Howard Beach’s uniquely wide-ranging style of keyboard playing has been developed through years of partnering fine musicians in many different fields of music, as well as his own experience as an accomplished singer and violinist. Since 1989 he has worked regularly with Piers Adams in concert and in the recording studio as both harpsichordist and pianist — including several performances in London's Wigmore Hall and tours throughout Europe, Canada and the Far East. He has also performed and recorded as a concerto soloist and continuo player with Les Arts Florissants, the Apollo Chamber Orchestra and the London Mozart Players. Howard broadcasts frequently on radio and has been consultant and performer on programs for UK's Channel 4 TV.

Dang Thai Son

Russian Romantics

Among the leading international musicians of our time, Vietnamese pianist Dang Thai Son has visited over forty countries since he was awarded the First Prize and Gold Medal at the Tenth International Chopin Piano Competition in Warsaw in 1980. He is back in Edmonton by popular demand.

"He is a pianist of superb discipline and undeniable distinction... The playing was first-class." -The Boston Globe



The Seasons, Op. 37b:
January (“By the Hearth”)
February (“Carnival Time”)
March (“Song of the Lark”)
April (“Snowdrops”)
May (“Bright Nights”)
June (“Barcarolle”)
July (“Reaper’s Song”)
August (“Harvest”)
September (“The Hunt”)
October (“Autumn Song”)
November (“In the Troika”)
December (“Christmas”)


Humoresque, Op. 10, No.5
Marguerites, Op. 38, No. 3
Polka de V.R.
Six Moments musicaux, Op. 16

Dang Thai Son

It was in Hanoi in 1974, as a student of his mother, that Dang Thai Son came to the notice of the visiting Russian pianist Isaac Katz.

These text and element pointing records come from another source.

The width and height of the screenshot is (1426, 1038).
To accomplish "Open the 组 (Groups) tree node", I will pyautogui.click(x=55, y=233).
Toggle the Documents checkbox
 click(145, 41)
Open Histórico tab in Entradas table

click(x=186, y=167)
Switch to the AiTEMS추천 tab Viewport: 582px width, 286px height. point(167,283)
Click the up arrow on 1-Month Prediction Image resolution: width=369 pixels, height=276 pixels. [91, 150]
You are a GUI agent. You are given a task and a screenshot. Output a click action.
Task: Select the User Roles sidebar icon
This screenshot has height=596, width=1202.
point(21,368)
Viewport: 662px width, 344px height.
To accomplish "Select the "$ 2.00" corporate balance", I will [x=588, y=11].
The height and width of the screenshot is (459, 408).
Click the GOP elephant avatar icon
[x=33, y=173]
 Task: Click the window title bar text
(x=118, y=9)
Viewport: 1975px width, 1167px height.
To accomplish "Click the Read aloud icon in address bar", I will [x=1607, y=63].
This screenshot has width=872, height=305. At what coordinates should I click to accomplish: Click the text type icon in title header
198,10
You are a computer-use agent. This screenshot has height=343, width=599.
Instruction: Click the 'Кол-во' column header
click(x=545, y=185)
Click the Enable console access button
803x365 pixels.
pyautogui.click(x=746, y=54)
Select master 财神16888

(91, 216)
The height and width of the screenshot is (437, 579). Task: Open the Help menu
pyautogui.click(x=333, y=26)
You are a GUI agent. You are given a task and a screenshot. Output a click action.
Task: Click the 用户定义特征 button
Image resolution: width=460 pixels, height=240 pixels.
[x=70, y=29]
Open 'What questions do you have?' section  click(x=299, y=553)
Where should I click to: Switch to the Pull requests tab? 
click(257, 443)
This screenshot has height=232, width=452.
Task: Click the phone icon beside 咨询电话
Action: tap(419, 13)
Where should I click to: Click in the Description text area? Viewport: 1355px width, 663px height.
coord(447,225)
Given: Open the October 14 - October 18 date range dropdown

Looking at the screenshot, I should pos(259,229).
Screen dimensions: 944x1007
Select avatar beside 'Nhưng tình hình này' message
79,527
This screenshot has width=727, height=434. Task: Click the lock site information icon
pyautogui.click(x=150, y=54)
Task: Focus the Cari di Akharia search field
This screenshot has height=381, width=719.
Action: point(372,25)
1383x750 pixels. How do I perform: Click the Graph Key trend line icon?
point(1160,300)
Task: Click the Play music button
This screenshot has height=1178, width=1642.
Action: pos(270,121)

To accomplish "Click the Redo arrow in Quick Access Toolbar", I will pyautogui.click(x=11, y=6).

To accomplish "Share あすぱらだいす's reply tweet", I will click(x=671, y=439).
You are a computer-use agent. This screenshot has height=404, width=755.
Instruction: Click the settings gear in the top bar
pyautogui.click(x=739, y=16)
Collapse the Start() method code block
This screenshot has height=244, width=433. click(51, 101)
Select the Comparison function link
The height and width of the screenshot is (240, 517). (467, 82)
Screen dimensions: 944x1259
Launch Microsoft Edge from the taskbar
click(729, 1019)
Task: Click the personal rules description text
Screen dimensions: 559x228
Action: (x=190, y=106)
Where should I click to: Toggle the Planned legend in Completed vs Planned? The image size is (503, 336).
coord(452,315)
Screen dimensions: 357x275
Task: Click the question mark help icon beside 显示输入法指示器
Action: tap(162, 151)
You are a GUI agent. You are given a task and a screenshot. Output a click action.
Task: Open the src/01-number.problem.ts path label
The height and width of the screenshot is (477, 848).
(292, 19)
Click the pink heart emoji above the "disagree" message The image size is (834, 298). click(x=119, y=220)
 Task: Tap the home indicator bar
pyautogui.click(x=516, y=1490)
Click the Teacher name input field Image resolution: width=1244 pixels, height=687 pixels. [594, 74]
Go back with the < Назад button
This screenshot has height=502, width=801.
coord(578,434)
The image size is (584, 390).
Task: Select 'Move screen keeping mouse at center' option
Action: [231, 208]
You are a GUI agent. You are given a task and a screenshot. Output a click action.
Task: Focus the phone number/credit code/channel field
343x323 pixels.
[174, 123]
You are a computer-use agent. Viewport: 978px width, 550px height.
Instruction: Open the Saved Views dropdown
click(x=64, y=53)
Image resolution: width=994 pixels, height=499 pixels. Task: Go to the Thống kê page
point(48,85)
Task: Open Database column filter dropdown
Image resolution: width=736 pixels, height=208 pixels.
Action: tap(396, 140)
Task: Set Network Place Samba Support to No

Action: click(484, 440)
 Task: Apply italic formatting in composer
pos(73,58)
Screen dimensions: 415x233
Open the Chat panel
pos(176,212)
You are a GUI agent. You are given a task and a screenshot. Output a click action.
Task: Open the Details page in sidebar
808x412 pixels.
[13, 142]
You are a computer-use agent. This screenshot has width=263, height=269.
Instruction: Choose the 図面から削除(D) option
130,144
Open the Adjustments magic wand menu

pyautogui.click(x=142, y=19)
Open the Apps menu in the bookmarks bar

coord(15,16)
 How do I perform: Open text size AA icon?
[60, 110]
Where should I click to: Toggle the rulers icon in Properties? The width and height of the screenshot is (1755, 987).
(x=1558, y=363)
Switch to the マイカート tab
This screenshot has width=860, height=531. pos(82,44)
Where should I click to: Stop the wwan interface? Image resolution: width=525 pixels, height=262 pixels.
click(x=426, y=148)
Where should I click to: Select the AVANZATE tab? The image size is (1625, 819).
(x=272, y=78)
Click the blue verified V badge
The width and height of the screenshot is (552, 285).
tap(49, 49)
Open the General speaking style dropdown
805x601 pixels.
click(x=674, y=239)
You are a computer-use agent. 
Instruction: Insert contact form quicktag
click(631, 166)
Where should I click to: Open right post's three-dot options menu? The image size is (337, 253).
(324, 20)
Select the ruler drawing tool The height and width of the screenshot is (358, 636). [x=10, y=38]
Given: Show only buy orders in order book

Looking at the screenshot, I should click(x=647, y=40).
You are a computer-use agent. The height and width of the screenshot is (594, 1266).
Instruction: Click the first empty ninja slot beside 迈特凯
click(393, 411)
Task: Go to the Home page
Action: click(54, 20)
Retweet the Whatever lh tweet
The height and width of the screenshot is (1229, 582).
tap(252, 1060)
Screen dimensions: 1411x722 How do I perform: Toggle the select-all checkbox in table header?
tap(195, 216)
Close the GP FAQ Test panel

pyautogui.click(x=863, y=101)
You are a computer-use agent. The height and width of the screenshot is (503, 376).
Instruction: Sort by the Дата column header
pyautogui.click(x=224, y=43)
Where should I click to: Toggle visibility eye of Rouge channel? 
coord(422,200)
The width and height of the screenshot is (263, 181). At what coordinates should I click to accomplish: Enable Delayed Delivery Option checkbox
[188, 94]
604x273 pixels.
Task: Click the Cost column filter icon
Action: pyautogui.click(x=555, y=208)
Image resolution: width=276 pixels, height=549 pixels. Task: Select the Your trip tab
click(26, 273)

Subsequent studies at the Moscow State Tchaikovsky Conservatory and a first place standing and gold medal win at the 10th International Piano Competition in Warsaw launched an impressive international career.

In the 25 years since winning the Chopin Competition, Dang Thai Son has performed in over forty countries, with such distinguished orchestras as the Leningrad Philharmonic, the City of Birmingham Symphony Orchestra, the Staatskapelle Berlin, the Montreal Symphony Orchestra and the Dresden Philharmonic.

Since 1987, Dang Thai Son has been a visiting professor at Kunitachi Music College in Tokyo and at present teaches at the Université de Montreal. He has recorded for Deutsche Grammophon, Melodya, CBS Sony, Victor JVC and Analekta.